It is important to know that you can create two arrays that share the same memory block, but with a different starting address and a different strides
. This is the mechanism used when slicing an array or reshaping the array.
from numpy import *
a = arange(10, dtype=int16)
print a.strides # (2,)
b = a[::2]
print b.strides # (4,)
a = array([1,2],[3,4])
I,J = a.strides
a.strides = (J,I) # transposition
This mechanism is very fast and efficient because no copy of the data is performed. However, we should remember that modifying the content of one array will modify the content of all arrays that share the same memory block.
We have seen in the previous section that we can use operation on array (like +
, *
, /
, ...). They will perform the operatio element by element and return a new array. Those operation can also be used between an array and a scale (2*a
). Numpy has a mechanism called broadcasting that makes possible, under certain circumstance (see docs.scipy.org/doc/numpy/user/basics.broadcasting.html), to work with two arrays of different sizes. For example an array of size \(m\times1\) can operate with an array of size \(1\times n\) to form an array of size \(m\times n\). The arrays are broadcast to have the correct dimension by duplicating the column or row. Indeed, there is no real dupliction, simply numpy set the strides of the broadcast dimension to 0.
6.1.8. Beyond numpy¶
As we have seen, numpy array should be used when dealing with large data set. You should not use loops with numpy array. When there is a way to not use loop, execution can then be almost as fast as with a compiled language.

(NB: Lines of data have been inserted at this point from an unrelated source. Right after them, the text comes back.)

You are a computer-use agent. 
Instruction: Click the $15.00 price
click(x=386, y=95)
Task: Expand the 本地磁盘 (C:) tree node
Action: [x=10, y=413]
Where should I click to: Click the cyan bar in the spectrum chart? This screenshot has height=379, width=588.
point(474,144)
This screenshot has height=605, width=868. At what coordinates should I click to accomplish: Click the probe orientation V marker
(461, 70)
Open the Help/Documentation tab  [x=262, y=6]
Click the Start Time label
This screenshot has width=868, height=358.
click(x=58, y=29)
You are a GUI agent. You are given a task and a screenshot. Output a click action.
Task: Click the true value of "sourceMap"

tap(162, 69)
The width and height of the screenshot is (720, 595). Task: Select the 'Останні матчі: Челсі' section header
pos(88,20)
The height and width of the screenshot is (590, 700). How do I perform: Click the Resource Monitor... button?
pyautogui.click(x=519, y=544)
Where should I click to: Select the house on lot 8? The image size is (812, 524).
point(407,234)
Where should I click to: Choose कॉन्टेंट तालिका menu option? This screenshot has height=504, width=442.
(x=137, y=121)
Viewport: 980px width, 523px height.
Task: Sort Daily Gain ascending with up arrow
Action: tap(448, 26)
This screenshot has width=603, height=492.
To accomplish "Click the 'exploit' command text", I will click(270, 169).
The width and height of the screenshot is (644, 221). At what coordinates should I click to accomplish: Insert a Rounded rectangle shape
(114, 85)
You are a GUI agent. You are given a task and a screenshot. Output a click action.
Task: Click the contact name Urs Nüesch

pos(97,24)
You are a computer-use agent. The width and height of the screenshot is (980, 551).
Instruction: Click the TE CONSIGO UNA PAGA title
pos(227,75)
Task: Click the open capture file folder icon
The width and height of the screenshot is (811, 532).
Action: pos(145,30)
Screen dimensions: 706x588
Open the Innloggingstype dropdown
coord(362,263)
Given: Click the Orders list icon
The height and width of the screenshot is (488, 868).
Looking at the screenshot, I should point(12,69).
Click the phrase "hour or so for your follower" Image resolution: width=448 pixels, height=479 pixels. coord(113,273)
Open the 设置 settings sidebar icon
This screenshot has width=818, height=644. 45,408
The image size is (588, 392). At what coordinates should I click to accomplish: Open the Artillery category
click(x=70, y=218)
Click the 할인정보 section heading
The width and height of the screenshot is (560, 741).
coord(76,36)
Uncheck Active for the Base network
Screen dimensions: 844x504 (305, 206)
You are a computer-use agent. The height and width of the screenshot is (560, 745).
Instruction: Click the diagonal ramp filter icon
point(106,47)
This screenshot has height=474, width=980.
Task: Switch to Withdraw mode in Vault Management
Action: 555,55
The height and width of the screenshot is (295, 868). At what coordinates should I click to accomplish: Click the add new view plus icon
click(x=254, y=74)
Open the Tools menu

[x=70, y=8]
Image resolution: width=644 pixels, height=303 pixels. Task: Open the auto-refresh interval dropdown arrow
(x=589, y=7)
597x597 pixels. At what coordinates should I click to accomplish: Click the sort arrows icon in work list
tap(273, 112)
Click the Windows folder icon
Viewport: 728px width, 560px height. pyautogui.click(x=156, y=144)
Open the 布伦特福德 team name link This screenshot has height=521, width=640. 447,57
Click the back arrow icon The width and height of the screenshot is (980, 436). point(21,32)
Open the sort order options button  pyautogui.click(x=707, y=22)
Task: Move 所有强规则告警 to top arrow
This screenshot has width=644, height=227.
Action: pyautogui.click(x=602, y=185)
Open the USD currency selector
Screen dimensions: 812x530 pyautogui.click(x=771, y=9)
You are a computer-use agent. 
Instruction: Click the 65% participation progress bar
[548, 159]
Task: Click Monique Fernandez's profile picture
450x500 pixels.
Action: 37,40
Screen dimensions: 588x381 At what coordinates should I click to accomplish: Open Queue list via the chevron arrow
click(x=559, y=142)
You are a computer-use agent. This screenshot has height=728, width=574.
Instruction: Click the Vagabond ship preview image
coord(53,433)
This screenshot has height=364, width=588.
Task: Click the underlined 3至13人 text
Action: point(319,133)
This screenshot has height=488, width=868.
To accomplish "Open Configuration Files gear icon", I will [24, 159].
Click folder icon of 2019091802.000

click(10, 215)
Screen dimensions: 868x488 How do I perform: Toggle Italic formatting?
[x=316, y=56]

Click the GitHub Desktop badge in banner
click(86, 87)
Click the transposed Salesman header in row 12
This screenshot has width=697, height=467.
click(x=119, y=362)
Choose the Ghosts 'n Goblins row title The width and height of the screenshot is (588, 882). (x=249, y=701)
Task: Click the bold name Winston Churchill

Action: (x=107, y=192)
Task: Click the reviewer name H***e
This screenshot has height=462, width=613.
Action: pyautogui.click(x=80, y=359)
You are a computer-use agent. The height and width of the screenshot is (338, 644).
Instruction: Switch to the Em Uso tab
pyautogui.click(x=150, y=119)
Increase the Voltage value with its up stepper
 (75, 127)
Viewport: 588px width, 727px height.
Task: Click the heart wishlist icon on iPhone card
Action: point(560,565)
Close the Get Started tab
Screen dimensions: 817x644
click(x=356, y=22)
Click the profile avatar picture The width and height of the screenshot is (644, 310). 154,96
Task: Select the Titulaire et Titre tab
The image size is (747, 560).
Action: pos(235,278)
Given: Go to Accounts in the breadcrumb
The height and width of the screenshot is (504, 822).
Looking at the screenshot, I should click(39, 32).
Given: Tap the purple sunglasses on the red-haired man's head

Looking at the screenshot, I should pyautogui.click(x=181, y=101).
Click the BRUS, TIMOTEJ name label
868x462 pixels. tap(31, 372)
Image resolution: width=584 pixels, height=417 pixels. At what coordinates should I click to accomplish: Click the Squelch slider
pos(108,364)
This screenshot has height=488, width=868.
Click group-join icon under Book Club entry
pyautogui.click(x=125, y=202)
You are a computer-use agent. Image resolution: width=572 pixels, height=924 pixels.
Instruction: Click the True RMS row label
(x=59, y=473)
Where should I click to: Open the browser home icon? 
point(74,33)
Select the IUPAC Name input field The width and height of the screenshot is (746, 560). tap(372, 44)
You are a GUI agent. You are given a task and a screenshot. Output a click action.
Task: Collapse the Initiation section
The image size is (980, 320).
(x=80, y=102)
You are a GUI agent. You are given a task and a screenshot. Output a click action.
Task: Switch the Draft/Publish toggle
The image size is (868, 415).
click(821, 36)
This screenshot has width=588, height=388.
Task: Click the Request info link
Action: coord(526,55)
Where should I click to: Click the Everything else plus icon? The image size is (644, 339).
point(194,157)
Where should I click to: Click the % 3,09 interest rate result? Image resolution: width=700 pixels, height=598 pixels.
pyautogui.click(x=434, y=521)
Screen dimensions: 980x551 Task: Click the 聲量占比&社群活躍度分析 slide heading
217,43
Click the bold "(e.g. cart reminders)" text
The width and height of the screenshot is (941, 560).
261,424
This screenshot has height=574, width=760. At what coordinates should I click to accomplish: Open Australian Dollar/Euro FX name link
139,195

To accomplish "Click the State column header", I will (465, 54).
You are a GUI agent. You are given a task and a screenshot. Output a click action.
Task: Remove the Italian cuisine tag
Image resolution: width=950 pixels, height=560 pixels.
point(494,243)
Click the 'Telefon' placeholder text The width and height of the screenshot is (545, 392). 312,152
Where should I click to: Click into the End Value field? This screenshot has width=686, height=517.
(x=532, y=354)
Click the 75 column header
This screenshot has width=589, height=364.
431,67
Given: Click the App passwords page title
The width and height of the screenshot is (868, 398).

If you really have to use a loop and if this loop is the bottle neck of you program, then you can consider using alternative solution based on compilaton. There are two ways : either by building your library directely in the langage you choose, and then link it to python. In C, you can use the ctypes module and in Fortran, the F2PY module. The other, and more convenient, alternative is to use a tool to convert your function to a compiled langage. This a how the Cython module work.
6.1.8.1. Cython¶
The Cython package is used to convert a Python function to a C function which is compiled.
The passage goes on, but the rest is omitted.